» EXERCISE DETAILS: With the pictures removed, retype the lines from the one holding "This screenshot has width=952, height=1270." through the end of the records, exactly as written.

/---

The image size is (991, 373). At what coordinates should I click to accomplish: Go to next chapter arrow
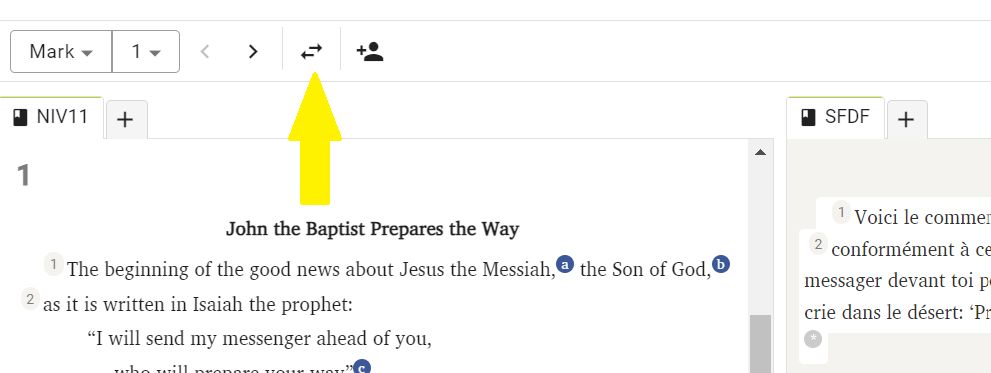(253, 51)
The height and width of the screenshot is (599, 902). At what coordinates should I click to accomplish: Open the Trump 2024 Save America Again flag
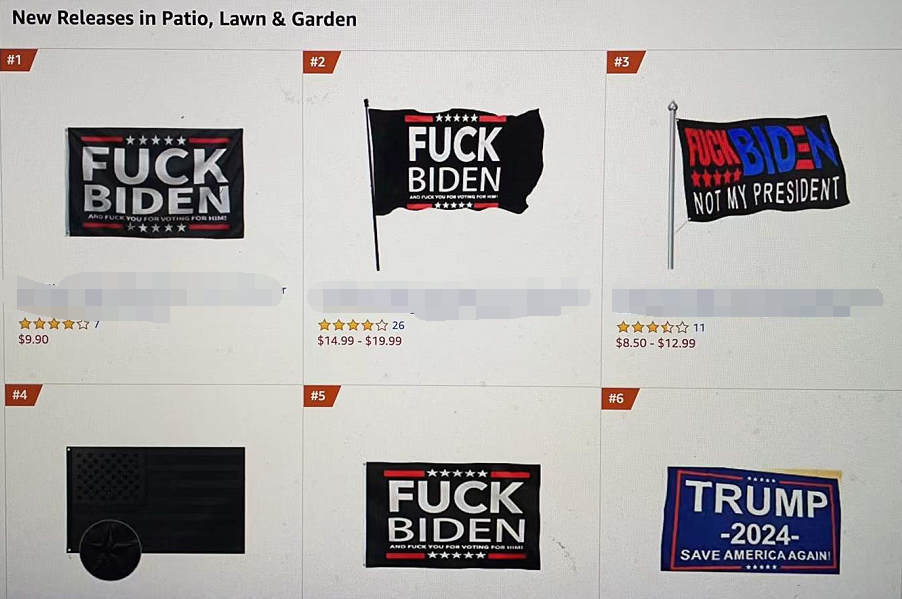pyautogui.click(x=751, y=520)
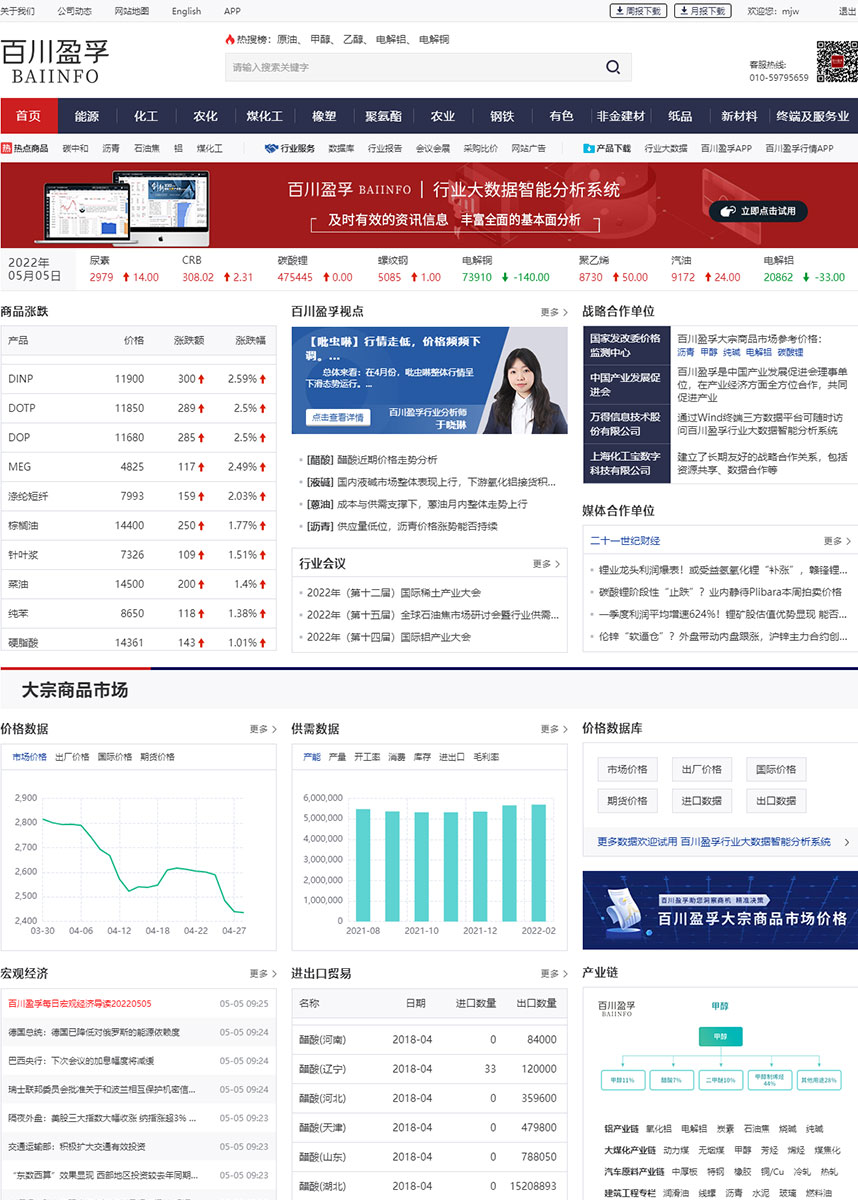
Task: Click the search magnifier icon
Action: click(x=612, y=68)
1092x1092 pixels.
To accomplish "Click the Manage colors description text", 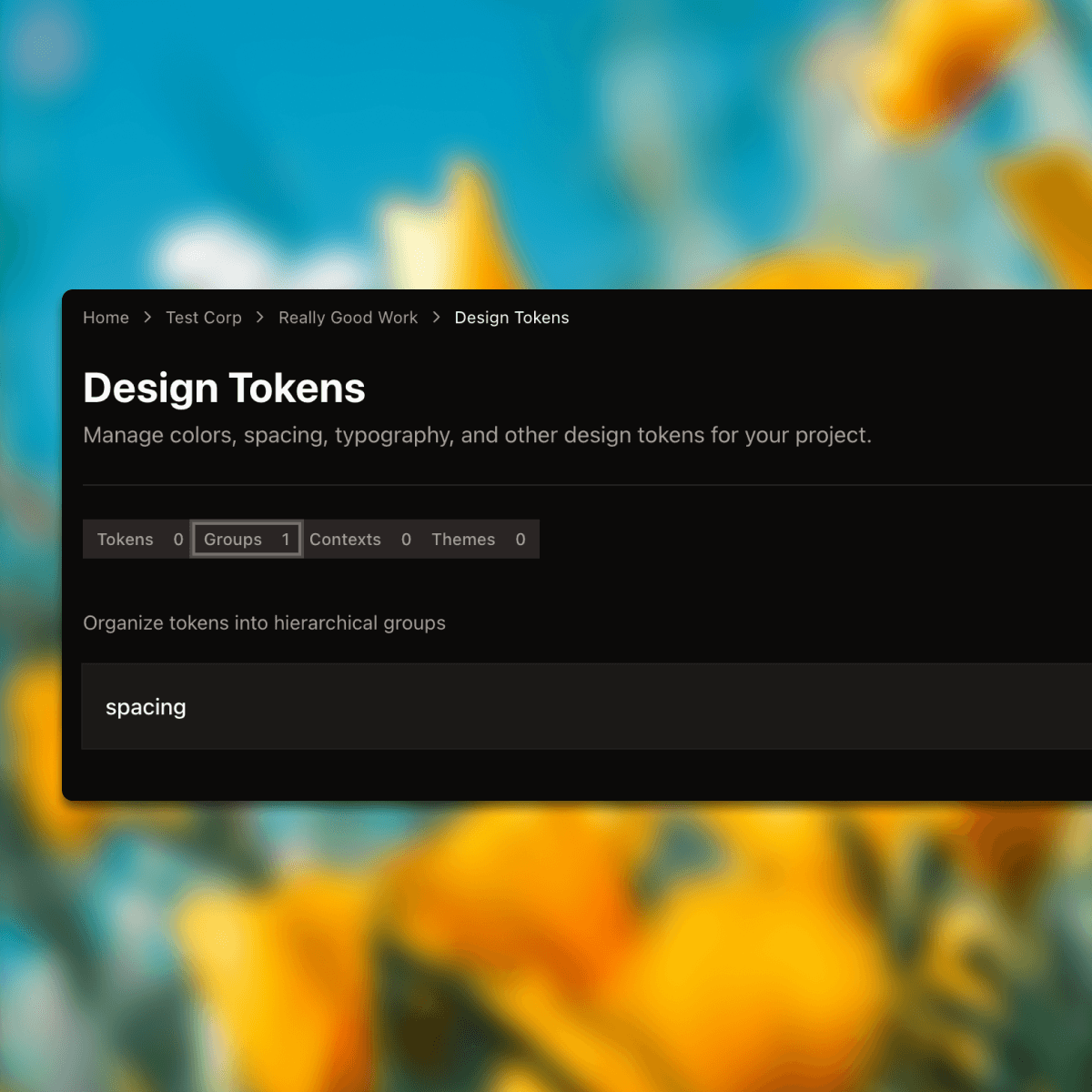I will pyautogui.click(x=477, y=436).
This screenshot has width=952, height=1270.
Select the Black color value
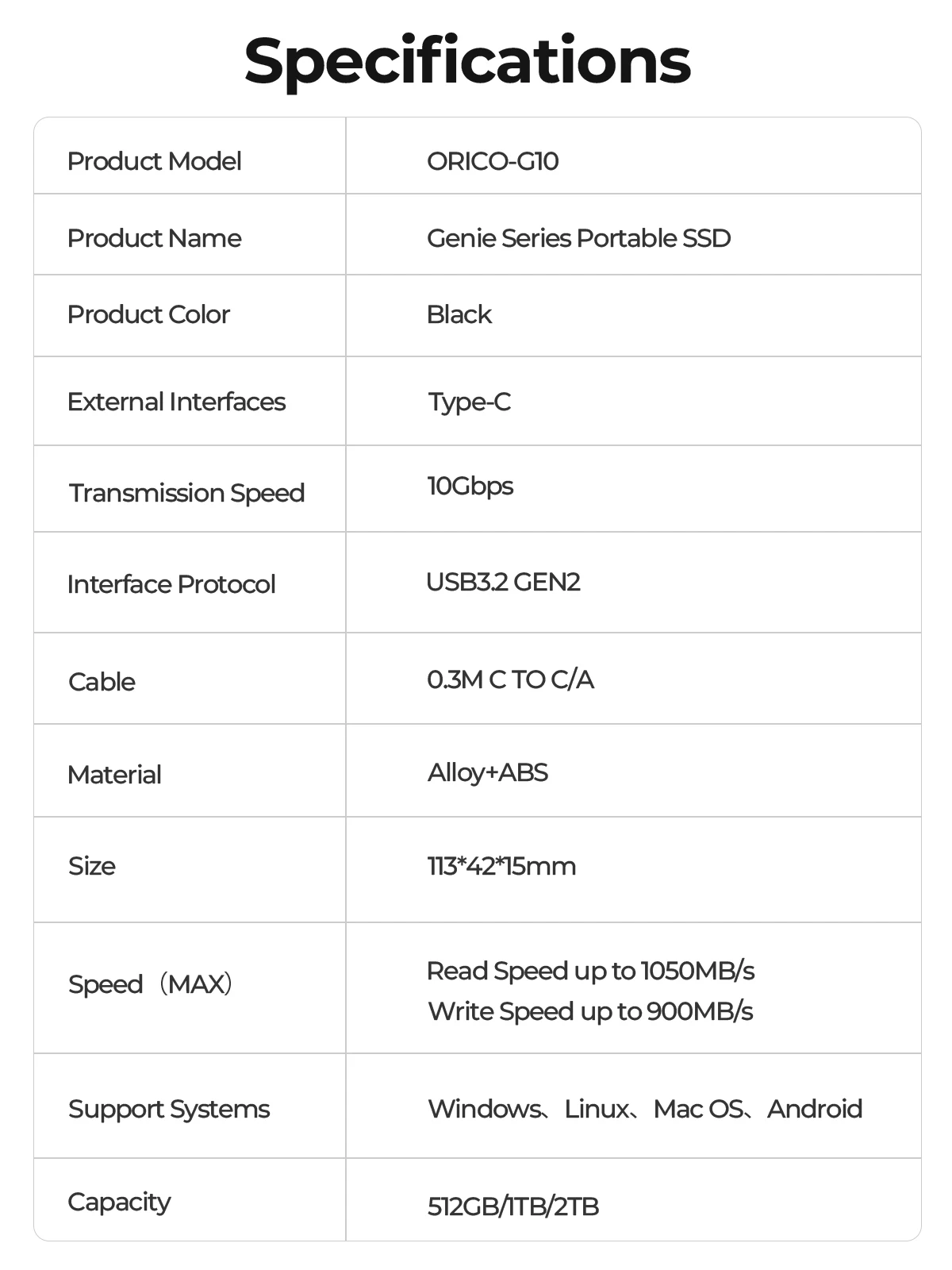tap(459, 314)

\---

» SOLUTION BELOW:
This screenshot has width=952, height=1270.
Select the Black color value
tap(459, 314)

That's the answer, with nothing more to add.